By 10:00 p.m. the crew were on board the idling aircraft, anxiously wondering just how bad the winds would become once they entered the enormous reach of Sandy. Prior to launch, a warning light blinked, alerting them that the anti-icing element on the propellers had failed. Wes thought: Well, this isn’t the ideal way to begin a flight into a hurricane.
The pilots conferred, and Wes announced over the internal communications system that they would fly out toward Bounty at seven thousand feet but no higher, to avoid icing.
As they barreled down the runway and the aircraft climbed into the black sky, a bit of rain splattered on the windshield. Wes and Mike Myers, both wearing night-vision goggles (NVGs), guided the plane to the southeast. Usually a bit of chatter could be heard on the radio, but that night was eerily quiet.
Then an air traffic controller from Raleigh-Durham broke the silence, asking, “Hey, are you guys heading into Sandy?”
Wes responded in the affirmative.
“Well, good luck to you.”
The commander thought about how theirs was the only aircraft heading in that direction—everyone else was either sitting on the tarmac or flying the opposite way. Another system malfunction abruptly interrupted Wes’s rumination, this time the weather radar. He immediately tried to get a screen shot in the ground-mapping mode on the system, but it came up blank, causing the commander to curse to himself. Then he informed the mission system operators sitting behind him that he would be relying on them to use a different system—one Wes and Mike could not see—to assist them during flight.
They continued cruising, now over the open ocean, and Wes thought, Well, at least the malfunctions aren’t serious enough for us to abort, but there better not be any more. Not tonight.
CHAPTER NINETEEN
PROBLEMS EVERYWHERE
The entire crew on Bounty were diligently working—some individuals focusing on a single problem, others freelancing from one emergency to another as their effort was needed. There was now no orderly watch system, no organized work party, no sense of command except that within each member of the crew; their motivation was to save Bounty, to save themselves.
At nine o’clock at night, the second mate, Matt Sanders, had been in the heat and noise of the engine room since his last watch ended at four o’clock. He had gone there to keep the bilge pumps running, but instead of bringing the flooding under control, he was wrestling with various mechanical problems even as the level of the water rose.
When the starboard generator began surging and its power output fell—the port generator had stopped working long ago—it was decided that the fuel filters needed to be changed. Sanders, a tall, athletically built man, took on the job.
The filter on the starboard generator’s diesel engine was on the back side. To get to it, Sanders had to wedge himself behind the hot engine and get in a position where he could twist the filter free.
But first, the generator had to be shut down. This meant the ship had no electrical current, and except for flashlights Bounty went dark.

============================================================

**Problems and tasks:**
1/ Summarize the Hurricane Sandy excerpt in two sentences.
2/ Return, word for word, everything in the Hurricane Sandy excerpt from "The pilots conferred, and" down to "to avoid icing.".
The listing that follows is not needed for this work.

**Provided data:**
============================================================

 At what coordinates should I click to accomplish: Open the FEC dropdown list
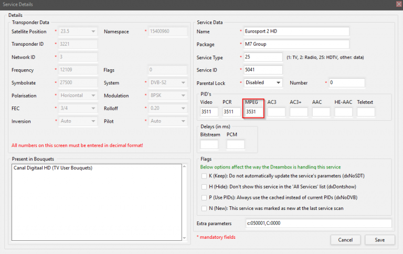click(x=78, y=109)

============================================================

**Final results:**
1/ As an aircraft crew under Wes flew toward Hurricane Sandy and Bounty, first the propeller anti-icing element and then the weather radar failed, malfunctions Wes judged not serious enough to abort the flight. Aboard Bounty, the crew worked without any orderly command to save the ship, and when second mate Matt Sanders shut down the starboard generator to change its fuel filter, the ship went dark except for flashlights.

2/
The pilots conferred, and Wes announced over the internal communications system that they would fly out toward Bounty at seven thousand feet but no higher, to avoid icing.